## Requests
(a) Decide whether each statement agrees with the bloodstock exemption notice, answering yes or no and quoting the deciding words: (i) the notice comes into force on 1 October 2002; (ii) the notice is administered by the Securities Commission; (iii) the notice was revoked on 1 December 2016.
(b) According to the bloodstock exemption notice, on what date was clause 3 amended?
(c) Please repeat the part of the bloodstock exemption notice between "This notice expires" and "Notice 2012 (SR 2012/294).", inclusive.

## Text extract
○ ○ ○ ○ ○ ○ ○
Securities Act (Bloodstock) Exemption Notice 2002

  • revoked
  • Securities Act (Bloodstock) Exemption Notice 2002: revoked, on 1 December 2016, pursuant to Schedule 1 clause 26 of the Financial Markets Conduct Regulations 2014 (LI 2014/326).

Reprint as at 1 December 2016

Coat of Arms of New Zealand

Securities Act (Bloodstock) Exemption Notice 2002

(SR 2002/303)

Securities Act (Bloodstock) Exemption Notice 2002: revoked, on 1 December 2016, pursuant to Schedule 1 clause 26 of the Financial Markets Conduct Regulations 2014 (LI 2014/326).

Note

Changes authorised by subpart 2 of Part 2 of the Legislation Act 2012 have been made in this official reprint.

Note 4 at the end of this reprint provides a list of the amendments incorporated.

This notice is administered by the Financial Markets Authority.

Pursuant to the Securities Act 1978, the Securities Commission gives the following notice.

Notice

1 Title

This notice is the Securities Act (Bloodstock) Exemption Notice 2002.

2 Commencement

This notice comes into force on 1 October 2002.

3 Expiry

This notice expires on the close of 30 September 2017.

Clause 3: amended, on 28 September 2012, by clause 3 of the Securities Act (Extension of Term, Amendment, and Transitional Provision) Exemption Notice 2012 (SR 2012/294).
○ ○ ○ ○ ○ ○ ○
## Information supplied
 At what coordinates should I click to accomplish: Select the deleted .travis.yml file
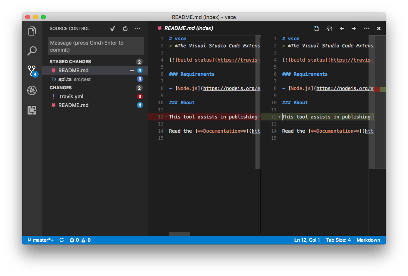pyautogui.click(x=73, y=96)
○ ○ ○ ○ ○ ○ ○
## The answers
(a)
(i) Yes: "This notice comes into force on 1 October 2002."
(ii) No: "This notice is administered by the Financial Markets Authority."
(iii) Yes: "revoked, on 1 December 2016, pursuant to Schedule 1 clause 26 of the Financial Markets Conduct Regulations 2014 (LI 2014/326)."

(b) 28 September 2012.

(c)
This notice expires on the close of 30 September 2017.

Clause 3: amended, on 28 September 2012, by clause 3 of the Securities Act (Extension of Term, Amendment, and Transitional Provision) Exemption Notice 2012 (SR 2012/294).